In the end, Mollie would find comfort and strength in an emotion even more powerful than grief—love. Little more than a year after her father’s death, Mollie, now sixteen, wrote in her diary not a lament, but a confession. She had fallen in love with the young man who had been like a son to her father—Joseph Stanley Brown. “I believe I am in love,” she wrote. “I don’t believe I will ever in my life love any man as I do Mr. Brown—and it can’t be merely like. For I
like
Bentley, Don, and Gaillard Hunt. And it isn’t infatuation, for when I first knew Mr. Brown I didn’t like him at all. No, I’m sure it is nothing but honest & true love.”

Brown had turned down Arthur’s request to stay on in the White House as the president’s private secretary. He wished, he said, to complete the work he had begun. When he had finished that work—organizing Garfield’s papers and preparing them for binding—he left Mentor for New Haven, Connecticut, where he attended Yale’s Sheffield Scientific School.

Little more than two years later, Brown returned to Ohio, a college-educated man. When Mollie arrived home after a trip to England with her mother, he was waiting for her at the dock, with a ring in his pocket. The diamond was, Mollie would later tell her daughter, “a small stone, but a
very
good one.” Three months later, Mollie and Joseph were married, in a double wedding with Harry Garfield and his fiancée, Belle Hartford Mason. The wedding took place before the large bay window of the library that Lucretia had built for James.

After Garfield’s death, Alexander Graham Bell stayed on in Washington, still convinced that his induction balance would save lives. The reason for its failure remained a frustrating and demoralizing mystery to Bell until the day Garfield’s autopsy results were announced. “It is now rendered quite certain why it was that the result of the experiment with the Induction Balance was ‘not satisfactory,’ as I stated in my report,” he wrote soon after to Mabel, in a letter filled with as much anger as sorrow. “For the bullet was not in any part of the area explored.”

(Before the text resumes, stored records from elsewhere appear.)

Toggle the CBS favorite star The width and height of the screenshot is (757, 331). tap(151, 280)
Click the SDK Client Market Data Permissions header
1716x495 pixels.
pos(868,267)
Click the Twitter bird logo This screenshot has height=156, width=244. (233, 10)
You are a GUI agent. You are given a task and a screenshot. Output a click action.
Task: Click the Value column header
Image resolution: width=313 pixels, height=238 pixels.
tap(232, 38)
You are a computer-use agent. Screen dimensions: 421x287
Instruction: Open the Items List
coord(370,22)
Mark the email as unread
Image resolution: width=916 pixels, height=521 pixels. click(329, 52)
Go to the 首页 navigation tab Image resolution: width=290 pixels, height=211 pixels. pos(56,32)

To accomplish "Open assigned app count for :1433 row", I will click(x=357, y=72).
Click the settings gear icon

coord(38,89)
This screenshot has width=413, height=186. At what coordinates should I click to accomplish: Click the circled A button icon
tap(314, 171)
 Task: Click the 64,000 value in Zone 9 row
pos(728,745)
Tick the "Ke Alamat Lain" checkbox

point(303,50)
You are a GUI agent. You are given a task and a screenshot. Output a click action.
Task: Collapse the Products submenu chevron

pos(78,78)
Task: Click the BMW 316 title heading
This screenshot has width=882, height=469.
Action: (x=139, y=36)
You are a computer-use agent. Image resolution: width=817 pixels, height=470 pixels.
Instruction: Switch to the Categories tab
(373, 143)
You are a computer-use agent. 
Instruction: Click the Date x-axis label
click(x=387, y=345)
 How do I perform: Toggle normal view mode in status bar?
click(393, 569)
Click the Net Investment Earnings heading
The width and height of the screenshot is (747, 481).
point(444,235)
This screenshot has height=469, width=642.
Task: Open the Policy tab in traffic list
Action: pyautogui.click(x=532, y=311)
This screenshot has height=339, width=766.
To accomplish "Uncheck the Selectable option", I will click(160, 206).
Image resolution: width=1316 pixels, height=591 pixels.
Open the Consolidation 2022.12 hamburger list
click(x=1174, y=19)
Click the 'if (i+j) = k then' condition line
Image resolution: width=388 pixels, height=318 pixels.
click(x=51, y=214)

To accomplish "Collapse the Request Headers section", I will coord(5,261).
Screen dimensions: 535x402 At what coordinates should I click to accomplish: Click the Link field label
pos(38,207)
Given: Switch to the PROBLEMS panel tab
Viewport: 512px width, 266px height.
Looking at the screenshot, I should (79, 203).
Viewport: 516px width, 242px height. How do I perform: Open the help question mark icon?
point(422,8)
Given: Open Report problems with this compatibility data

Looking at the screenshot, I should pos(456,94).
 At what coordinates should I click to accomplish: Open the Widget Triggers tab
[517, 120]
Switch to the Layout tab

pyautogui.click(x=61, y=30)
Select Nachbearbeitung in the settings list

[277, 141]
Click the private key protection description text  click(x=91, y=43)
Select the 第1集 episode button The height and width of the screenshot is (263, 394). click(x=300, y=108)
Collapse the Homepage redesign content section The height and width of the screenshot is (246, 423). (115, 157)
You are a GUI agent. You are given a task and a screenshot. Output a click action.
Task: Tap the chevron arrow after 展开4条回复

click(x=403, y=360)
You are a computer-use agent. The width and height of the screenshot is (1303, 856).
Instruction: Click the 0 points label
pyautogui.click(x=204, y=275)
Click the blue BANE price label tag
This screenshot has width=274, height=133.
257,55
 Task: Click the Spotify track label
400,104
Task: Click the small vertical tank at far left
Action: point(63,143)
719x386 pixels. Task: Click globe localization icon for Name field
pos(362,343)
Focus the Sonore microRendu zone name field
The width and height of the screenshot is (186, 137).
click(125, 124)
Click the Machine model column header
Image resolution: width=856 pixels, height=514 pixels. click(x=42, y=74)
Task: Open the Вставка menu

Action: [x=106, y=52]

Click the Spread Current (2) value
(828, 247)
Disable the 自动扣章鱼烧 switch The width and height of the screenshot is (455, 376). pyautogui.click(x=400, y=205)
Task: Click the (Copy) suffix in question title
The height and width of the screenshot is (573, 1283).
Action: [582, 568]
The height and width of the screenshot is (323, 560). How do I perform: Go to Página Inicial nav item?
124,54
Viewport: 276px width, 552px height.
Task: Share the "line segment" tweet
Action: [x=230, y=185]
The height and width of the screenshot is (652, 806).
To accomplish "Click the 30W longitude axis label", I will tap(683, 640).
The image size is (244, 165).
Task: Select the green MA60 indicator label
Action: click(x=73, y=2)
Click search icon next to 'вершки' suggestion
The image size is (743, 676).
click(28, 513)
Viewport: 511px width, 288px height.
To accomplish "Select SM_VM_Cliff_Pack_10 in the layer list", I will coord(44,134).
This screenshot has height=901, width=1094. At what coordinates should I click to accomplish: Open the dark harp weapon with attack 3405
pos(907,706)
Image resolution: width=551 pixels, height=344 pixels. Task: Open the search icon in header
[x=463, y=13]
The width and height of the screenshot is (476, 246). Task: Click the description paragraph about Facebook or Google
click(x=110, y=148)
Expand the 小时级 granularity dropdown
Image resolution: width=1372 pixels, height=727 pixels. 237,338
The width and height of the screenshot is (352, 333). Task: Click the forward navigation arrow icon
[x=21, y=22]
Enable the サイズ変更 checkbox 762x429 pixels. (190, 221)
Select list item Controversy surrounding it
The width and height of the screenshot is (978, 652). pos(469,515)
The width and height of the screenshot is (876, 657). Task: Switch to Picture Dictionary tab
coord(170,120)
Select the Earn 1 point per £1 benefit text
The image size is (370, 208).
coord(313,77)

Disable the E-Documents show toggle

The realization that, while he had carefully searched Garfield’s right side for the bullet, it had been lying on the left, was sickening to Bell. “This is most mortifying to me and I can hardly bear to think of it,” he confessed to Mabel. “I feel that now the finger of scorn will be pointed at the Induction Balance and at me—and all the hard work I have gone through—seems thrown away.” More painful to him than the damage to his reputation was the thought that his invention would be dismissed as useless, or even dangerous. “I feel that I have really accomplished a great work—and have devised an apparatus that will be of inestimable use in surgery,” he wrote, “but this mistake will re-act against its introduction. The patients I am anxious to benefit would hardly be willing to risk an operation … after what has occurred.”

As dejected as Bell was, however, he could not give up on his invention. On October 7, less than a month after Garfield’s death, he again tested the induction balance, this time on several patients of Dr. Hamilton, who had been one of Garfield’s surgeons. The tests were an unqualified success—the first time the invention had found a bullet “the position of which was previously unknown”—and they left Bell even more convinced that, had he been permitted to search both sides of Garfield’s body, he would have found Guiteau’s bullet.